Quantcast

From Baez to Garner, the NYPD can’t seem to police itself

This month, Iris Baez marks 21 years since her son, Anthony, was choked to death by a cop in 1994. Officer Frank Livoti was eventually dismissed by the NYPD and went on to run a self-defense businesses as well as sing Frank Sinatra songs at parties.

But Livoti served almost seven years in prison after he was convicted in federal court of violating Baez’s civil rights. Livoti, a police union delegate, was represented by union attorney Stuart London, who represents Daniel Pantaleo, the cop in the Eric Garner choking case.

Pantaleo, of course, is a free man today, and Commissioner Bill Bratton, also at the NYPD helm at the time of Baez’s death, won’t fire him. Livoti choked Baez, a 28-year-old asthmatic from the Bronx, for hitting his patrol car with a football; Pantaleo choked Garner while arresting him for allegedly selling cigarettes.

Bratton has said the NYPD can’t move on Pantaleo until a federal probe is completed. Livoti was fired before his federal trial on civil rights violations. Iris Baez says Bratton is stalling, and others agree with her. Len Levitt’s column last month said police sources suggested Bratton is using the federal probe excuse to delay action.

Iris says she believes that because Bratton works closely with police unions, who have furiously defended Pantaleo. With Garner, as in the Baez case, the unions tried blaming the men’s health as reasons for their demise. Iris also says Mayor Bill de Blasio won’t help because he’s afraid of the police and its union.

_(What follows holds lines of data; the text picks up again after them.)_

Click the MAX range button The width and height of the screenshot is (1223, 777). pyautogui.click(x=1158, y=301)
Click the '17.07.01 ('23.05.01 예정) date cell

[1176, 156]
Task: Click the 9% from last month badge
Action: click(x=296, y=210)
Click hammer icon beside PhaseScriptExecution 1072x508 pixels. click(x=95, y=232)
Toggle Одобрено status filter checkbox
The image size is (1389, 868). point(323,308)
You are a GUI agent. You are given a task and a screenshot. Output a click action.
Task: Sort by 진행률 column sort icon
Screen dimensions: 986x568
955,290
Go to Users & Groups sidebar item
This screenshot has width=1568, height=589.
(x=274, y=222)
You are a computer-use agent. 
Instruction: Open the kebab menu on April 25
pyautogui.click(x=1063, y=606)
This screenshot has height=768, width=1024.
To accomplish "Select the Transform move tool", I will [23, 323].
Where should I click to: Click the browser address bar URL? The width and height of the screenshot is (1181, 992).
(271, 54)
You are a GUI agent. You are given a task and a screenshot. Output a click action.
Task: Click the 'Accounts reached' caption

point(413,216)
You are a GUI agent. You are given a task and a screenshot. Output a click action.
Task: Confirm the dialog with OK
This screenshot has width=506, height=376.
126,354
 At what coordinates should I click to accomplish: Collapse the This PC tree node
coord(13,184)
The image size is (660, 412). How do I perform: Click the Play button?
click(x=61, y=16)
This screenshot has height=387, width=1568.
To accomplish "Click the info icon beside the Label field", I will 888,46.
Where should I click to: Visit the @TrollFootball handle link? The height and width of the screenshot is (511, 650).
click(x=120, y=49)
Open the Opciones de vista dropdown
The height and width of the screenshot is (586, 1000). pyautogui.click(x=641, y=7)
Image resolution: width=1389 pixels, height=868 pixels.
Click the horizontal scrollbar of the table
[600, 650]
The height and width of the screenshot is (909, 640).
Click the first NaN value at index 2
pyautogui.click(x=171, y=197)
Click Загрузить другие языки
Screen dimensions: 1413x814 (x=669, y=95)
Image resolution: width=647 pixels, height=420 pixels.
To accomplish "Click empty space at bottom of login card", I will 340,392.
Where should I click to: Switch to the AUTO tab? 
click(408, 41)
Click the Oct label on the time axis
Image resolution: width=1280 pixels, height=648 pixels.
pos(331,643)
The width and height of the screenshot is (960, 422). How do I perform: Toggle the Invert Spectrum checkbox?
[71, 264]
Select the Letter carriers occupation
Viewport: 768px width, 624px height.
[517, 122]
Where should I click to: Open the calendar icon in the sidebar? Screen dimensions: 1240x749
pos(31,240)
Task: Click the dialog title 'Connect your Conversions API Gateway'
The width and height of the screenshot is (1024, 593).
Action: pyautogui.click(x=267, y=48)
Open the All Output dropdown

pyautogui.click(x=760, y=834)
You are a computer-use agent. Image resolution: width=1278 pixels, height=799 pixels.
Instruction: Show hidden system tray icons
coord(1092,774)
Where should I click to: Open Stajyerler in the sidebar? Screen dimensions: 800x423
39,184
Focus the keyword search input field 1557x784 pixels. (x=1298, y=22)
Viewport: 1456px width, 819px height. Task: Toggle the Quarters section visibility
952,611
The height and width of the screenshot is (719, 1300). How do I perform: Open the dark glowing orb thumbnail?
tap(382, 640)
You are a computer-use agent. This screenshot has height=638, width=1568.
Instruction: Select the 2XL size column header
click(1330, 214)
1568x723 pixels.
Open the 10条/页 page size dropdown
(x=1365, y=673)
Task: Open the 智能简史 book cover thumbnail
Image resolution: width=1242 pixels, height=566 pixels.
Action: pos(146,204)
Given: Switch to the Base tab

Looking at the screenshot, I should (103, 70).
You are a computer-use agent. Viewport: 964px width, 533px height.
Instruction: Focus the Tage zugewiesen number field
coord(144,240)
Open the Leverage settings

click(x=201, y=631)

Though Livoti is free today and the Baez family still carries a heavy heart, the fact that an officer saw the inside of a prison in the death an unarmed New Yorker is notable.

It took immense public pressure, flooding city and federal offices with phone calls and letters, to bring down Livoti. Both Bratton and then-Mayor Rudy Giuliani defended him, and Bronx Judge Gerald Sheindlin, who famously noted a “nest of perjury” in the police department, could not bring himself to convict Livoti. The disgraced officer has said he has nothing for which to repent.

Iris says Bratton should stop avoiding the issue and respect grief-stricken families: “When they murder a family member, they murder the whole family.”